## Data excerpts
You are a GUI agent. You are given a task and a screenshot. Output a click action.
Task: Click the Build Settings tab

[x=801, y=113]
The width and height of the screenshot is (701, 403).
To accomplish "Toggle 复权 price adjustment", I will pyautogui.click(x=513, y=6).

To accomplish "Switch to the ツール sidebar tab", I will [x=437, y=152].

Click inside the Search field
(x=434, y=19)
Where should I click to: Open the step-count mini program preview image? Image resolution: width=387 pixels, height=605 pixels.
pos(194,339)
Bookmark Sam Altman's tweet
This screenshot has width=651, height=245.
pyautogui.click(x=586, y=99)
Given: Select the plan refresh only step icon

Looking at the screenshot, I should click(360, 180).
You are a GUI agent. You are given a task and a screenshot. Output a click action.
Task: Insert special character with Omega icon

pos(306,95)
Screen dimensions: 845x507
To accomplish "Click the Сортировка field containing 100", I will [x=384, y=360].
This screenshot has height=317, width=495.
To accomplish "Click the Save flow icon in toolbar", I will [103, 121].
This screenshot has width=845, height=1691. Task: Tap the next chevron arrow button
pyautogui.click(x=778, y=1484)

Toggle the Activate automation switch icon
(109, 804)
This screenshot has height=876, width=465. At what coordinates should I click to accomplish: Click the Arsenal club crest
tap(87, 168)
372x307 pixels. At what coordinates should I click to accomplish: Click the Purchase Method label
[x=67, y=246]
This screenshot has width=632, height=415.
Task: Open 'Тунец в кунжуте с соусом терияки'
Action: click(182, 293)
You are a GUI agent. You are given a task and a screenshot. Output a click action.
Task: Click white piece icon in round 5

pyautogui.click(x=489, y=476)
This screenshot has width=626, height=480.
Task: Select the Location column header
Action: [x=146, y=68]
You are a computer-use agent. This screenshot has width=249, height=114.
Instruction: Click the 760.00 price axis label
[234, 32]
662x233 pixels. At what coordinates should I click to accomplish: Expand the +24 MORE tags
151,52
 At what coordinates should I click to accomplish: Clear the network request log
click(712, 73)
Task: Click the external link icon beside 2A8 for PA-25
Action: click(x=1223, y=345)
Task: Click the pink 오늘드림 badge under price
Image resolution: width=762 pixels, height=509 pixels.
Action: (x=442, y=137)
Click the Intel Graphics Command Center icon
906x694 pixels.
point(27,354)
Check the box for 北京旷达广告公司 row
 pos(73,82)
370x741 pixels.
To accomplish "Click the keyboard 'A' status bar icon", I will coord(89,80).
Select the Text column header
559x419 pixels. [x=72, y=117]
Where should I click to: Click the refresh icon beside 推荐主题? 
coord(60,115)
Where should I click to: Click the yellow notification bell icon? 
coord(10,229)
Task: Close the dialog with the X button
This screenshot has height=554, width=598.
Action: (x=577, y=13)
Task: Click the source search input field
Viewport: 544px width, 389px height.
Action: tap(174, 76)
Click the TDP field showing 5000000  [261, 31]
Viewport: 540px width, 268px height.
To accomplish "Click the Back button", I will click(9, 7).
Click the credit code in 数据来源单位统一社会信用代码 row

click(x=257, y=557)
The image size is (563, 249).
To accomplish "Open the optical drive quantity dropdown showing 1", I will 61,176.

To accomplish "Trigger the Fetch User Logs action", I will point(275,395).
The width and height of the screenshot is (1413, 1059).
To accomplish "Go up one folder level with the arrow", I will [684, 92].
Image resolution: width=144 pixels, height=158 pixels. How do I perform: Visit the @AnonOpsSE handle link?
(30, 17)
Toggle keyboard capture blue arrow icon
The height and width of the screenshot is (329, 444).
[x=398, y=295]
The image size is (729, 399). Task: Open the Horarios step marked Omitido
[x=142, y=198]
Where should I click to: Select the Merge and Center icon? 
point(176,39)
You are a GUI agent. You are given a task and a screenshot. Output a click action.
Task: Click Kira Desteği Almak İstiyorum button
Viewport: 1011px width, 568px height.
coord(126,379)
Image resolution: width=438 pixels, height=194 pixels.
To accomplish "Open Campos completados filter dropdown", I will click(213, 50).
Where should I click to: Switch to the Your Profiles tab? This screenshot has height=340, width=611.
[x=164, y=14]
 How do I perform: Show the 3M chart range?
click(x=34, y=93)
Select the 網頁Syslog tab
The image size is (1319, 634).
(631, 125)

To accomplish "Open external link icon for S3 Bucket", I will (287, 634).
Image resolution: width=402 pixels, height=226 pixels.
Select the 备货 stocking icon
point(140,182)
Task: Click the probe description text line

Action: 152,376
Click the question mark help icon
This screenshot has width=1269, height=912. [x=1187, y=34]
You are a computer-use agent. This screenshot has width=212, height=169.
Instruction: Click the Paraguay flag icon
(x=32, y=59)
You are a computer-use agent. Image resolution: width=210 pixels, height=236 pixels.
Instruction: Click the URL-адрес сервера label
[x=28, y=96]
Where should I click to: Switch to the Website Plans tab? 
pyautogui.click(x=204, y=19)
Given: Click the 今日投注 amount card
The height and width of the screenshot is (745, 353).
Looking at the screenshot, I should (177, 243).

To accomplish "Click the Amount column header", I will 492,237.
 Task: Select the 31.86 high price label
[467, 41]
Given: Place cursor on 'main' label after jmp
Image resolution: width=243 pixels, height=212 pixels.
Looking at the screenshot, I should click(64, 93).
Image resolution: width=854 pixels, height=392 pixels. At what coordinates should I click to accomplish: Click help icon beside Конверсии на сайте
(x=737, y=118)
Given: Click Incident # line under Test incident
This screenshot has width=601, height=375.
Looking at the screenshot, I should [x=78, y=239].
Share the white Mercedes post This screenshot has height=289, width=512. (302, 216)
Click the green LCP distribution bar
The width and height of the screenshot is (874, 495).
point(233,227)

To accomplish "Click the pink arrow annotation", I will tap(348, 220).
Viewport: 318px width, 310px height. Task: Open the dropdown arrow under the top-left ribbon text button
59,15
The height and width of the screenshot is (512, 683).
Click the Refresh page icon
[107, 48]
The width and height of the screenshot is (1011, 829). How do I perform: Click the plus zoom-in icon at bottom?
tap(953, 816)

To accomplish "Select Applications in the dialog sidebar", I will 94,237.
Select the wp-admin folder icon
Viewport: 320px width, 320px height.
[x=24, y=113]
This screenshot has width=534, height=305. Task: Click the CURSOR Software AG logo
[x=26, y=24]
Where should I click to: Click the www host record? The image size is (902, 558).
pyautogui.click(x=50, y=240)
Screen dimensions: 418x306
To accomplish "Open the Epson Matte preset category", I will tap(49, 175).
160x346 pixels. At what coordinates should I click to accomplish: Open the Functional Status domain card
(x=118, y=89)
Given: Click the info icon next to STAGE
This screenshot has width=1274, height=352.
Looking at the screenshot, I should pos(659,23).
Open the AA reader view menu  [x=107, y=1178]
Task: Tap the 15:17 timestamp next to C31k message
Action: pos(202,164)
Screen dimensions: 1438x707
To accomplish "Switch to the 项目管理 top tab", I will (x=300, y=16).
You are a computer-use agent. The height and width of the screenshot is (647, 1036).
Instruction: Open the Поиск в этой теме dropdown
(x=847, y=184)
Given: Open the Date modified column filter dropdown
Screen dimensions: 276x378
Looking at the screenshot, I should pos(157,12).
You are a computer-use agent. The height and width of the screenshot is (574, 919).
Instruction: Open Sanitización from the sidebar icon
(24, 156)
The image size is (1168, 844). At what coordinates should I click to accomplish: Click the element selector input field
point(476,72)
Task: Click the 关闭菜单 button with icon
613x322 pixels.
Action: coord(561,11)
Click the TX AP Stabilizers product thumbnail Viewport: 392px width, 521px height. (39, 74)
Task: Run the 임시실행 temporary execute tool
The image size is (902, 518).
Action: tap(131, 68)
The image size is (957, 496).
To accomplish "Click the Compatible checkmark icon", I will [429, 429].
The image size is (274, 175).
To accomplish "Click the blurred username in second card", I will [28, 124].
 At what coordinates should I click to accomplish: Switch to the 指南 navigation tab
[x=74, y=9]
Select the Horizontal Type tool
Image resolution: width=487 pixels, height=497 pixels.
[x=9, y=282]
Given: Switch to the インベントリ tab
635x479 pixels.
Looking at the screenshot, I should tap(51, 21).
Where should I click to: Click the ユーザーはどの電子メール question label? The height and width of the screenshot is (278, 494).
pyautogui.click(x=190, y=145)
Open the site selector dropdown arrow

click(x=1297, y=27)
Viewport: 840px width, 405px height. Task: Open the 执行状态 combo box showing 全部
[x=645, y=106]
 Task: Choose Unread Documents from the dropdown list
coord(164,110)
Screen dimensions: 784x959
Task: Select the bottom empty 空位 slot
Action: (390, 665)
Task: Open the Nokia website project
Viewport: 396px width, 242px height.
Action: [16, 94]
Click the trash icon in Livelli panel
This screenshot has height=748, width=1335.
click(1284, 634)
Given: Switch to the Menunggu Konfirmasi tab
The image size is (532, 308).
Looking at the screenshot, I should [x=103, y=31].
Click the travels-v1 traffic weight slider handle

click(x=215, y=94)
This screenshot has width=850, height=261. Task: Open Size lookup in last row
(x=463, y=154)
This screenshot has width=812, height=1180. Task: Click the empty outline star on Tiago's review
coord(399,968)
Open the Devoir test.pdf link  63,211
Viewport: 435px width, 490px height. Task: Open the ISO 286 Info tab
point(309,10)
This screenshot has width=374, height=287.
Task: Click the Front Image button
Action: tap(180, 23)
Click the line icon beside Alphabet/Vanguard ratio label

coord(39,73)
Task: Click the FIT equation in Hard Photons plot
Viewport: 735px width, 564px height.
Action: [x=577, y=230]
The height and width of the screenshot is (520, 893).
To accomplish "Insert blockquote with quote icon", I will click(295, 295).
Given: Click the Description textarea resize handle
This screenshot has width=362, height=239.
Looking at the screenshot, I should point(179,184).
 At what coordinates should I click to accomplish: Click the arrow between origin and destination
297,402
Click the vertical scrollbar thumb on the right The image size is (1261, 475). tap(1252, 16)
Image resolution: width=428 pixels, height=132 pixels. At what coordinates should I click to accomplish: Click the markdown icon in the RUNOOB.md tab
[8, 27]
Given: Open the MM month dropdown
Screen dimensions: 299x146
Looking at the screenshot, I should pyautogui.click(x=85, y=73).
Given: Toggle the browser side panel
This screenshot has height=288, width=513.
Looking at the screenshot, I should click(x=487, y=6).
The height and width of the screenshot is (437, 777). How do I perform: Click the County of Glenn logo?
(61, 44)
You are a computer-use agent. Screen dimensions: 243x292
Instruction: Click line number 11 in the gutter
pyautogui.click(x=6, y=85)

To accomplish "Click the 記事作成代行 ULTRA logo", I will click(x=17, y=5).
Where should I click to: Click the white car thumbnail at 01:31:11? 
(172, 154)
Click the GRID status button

## Work order
Among the records above, a stretch begins at the line containing "Click the trash icon in Livelli panel" and ends at the line containing "Open the Devoir". Restate that stretch word for word, and nothing else.

## Written answer
Click the trash icon in Livelli panel
This screenshot has height=748, width=1335.
click(1284, 634)
Given: Switch to the Menunggu Konfirmasi tab
The image size is (532, 308).
Looking at the screenshot, I should [x=103, y=31].
Click the travels-v1 traffic weight slider handle

click(x=215, y=94)
This screenshot has width=850, height=261. Task: Open Size lookup in last row
(x=463, y=154)
This screenshot has width=812, height=1180. Task: Click the empty outline star on Tiago's review
coord(399,968)
Open the Devoir test.pdf link  63,211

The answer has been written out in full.